Your instructions
The lines to find are those in the entries that hold the word "empty"; copy every one of them.

════════════════════

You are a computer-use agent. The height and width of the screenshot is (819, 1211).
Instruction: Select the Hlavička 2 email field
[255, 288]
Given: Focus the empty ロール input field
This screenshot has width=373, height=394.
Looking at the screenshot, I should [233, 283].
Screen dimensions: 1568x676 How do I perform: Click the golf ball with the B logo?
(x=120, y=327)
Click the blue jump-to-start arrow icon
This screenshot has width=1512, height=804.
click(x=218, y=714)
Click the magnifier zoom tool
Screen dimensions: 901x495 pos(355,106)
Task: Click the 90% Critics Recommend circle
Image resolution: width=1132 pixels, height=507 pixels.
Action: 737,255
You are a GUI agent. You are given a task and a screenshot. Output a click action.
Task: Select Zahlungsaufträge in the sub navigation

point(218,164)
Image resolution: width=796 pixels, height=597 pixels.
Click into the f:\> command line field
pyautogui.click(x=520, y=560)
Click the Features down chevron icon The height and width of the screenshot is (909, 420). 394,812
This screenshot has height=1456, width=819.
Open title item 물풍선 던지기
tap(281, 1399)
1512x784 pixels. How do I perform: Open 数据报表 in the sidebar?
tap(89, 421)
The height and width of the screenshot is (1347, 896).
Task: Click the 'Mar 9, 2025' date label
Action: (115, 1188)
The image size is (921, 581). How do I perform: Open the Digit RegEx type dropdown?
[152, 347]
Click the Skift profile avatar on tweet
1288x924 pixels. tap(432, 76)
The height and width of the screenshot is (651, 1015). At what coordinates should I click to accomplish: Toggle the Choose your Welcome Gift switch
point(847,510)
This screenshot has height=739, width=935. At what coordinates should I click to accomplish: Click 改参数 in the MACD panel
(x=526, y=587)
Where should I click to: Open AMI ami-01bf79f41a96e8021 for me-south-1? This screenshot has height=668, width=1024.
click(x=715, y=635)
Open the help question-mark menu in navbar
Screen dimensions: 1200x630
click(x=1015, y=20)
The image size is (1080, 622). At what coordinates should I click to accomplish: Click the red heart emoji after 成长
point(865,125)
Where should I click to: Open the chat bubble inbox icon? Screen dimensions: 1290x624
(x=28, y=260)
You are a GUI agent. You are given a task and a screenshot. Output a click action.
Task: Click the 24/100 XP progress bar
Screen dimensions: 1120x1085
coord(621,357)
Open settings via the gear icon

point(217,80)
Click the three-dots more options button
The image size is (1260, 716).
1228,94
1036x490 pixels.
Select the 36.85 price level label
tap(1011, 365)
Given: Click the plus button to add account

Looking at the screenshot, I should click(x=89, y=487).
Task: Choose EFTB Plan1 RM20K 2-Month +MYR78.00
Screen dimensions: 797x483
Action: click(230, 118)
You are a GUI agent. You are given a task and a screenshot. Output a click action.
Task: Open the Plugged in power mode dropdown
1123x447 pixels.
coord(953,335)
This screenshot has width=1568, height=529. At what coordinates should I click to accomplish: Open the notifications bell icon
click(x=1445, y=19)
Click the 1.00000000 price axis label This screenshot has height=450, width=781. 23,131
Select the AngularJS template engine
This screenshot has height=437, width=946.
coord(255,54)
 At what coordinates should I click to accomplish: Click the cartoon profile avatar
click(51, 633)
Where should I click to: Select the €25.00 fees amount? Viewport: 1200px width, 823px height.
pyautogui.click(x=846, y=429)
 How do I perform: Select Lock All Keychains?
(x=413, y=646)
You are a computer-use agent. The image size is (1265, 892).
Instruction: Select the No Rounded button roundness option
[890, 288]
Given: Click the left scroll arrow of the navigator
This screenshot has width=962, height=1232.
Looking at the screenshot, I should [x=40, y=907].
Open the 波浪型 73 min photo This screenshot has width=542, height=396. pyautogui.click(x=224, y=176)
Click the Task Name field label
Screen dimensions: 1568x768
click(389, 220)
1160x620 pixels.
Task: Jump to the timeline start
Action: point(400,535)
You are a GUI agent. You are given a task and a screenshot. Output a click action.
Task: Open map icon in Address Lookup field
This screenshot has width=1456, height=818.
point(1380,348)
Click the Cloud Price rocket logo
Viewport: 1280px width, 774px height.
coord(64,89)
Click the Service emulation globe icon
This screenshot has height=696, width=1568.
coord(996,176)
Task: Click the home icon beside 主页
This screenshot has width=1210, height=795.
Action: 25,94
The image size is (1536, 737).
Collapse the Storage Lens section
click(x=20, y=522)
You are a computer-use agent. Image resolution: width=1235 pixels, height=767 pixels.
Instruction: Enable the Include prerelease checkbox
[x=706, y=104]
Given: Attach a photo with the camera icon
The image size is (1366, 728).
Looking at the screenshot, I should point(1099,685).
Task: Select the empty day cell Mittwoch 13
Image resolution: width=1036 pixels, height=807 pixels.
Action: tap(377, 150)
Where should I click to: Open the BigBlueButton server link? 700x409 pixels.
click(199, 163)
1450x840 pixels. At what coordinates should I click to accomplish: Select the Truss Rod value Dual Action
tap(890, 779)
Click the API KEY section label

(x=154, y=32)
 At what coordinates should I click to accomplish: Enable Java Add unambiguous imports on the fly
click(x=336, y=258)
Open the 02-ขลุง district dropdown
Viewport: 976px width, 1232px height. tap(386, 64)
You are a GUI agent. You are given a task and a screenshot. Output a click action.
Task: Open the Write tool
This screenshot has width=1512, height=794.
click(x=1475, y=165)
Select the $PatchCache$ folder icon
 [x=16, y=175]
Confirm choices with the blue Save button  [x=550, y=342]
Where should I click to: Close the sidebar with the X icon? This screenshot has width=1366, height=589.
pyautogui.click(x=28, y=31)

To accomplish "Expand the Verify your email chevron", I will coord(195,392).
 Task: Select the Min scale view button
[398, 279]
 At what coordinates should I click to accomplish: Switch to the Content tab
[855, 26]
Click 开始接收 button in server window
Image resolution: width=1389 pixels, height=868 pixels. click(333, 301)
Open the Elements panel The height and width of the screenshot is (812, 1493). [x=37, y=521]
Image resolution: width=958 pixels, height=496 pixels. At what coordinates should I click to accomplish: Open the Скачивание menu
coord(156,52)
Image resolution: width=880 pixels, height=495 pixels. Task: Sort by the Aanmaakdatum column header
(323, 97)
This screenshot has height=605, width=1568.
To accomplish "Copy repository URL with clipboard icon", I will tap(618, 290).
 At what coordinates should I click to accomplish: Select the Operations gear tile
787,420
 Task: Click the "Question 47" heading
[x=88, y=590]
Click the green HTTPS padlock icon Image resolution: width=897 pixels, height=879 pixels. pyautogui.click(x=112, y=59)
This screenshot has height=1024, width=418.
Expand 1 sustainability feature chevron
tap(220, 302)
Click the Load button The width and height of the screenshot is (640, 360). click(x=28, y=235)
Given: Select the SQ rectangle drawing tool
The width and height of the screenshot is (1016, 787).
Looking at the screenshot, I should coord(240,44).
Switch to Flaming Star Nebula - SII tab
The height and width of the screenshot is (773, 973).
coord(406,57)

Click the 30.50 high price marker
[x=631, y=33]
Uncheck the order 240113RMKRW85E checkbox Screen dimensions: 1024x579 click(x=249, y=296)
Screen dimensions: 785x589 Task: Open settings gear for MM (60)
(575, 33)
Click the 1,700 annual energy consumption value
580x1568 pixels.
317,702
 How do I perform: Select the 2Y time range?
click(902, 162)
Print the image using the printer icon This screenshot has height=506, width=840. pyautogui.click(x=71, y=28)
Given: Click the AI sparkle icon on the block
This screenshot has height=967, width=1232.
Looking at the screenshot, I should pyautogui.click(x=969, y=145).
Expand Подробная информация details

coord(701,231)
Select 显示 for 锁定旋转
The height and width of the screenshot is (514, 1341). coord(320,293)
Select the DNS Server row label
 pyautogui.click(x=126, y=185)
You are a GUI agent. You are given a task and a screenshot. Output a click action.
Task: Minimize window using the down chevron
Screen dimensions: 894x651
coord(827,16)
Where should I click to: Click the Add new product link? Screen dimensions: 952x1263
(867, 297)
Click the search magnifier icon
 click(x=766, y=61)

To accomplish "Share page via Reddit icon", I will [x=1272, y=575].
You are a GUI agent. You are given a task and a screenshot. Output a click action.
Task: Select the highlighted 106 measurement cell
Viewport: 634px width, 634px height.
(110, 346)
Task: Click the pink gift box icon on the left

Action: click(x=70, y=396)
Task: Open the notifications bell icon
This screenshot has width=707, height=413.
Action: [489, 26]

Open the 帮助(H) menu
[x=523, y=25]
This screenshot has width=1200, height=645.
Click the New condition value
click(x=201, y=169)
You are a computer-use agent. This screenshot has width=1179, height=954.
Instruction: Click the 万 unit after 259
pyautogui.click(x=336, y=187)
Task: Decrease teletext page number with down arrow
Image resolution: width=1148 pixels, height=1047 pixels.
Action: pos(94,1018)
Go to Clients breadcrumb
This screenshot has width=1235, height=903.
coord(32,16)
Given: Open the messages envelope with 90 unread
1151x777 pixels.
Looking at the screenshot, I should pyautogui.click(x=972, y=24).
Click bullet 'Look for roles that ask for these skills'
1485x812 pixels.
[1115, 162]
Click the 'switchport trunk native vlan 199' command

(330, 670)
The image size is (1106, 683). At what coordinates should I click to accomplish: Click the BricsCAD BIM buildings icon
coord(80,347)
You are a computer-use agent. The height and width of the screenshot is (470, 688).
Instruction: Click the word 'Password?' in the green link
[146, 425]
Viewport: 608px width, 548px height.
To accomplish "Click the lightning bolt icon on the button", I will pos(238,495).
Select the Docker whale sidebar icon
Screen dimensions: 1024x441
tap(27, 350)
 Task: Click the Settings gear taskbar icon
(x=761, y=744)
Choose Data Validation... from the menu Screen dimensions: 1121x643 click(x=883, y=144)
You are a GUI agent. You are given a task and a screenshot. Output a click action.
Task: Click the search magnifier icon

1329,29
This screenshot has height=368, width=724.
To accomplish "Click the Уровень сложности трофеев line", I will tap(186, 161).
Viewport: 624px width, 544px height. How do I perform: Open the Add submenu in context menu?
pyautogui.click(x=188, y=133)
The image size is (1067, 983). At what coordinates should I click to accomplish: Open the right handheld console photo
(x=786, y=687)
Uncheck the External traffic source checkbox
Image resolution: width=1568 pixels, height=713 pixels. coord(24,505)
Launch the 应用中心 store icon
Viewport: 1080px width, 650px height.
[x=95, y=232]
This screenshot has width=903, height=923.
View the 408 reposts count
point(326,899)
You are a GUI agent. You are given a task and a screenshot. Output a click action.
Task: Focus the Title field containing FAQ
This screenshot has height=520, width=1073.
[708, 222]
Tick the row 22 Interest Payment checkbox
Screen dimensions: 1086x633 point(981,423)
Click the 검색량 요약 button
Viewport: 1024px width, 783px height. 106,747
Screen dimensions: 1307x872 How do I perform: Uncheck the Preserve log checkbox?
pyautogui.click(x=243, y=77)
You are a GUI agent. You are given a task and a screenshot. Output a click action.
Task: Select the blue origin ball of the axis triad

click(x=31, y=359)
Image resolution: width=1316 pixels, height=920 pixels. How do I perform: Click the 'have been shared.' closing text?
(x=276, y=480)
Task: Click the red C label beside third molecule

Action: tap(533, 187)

════════════════════

Answer below
Given: Focus the empty ロール input field
Task: Select the empty day cell Mittwoch 13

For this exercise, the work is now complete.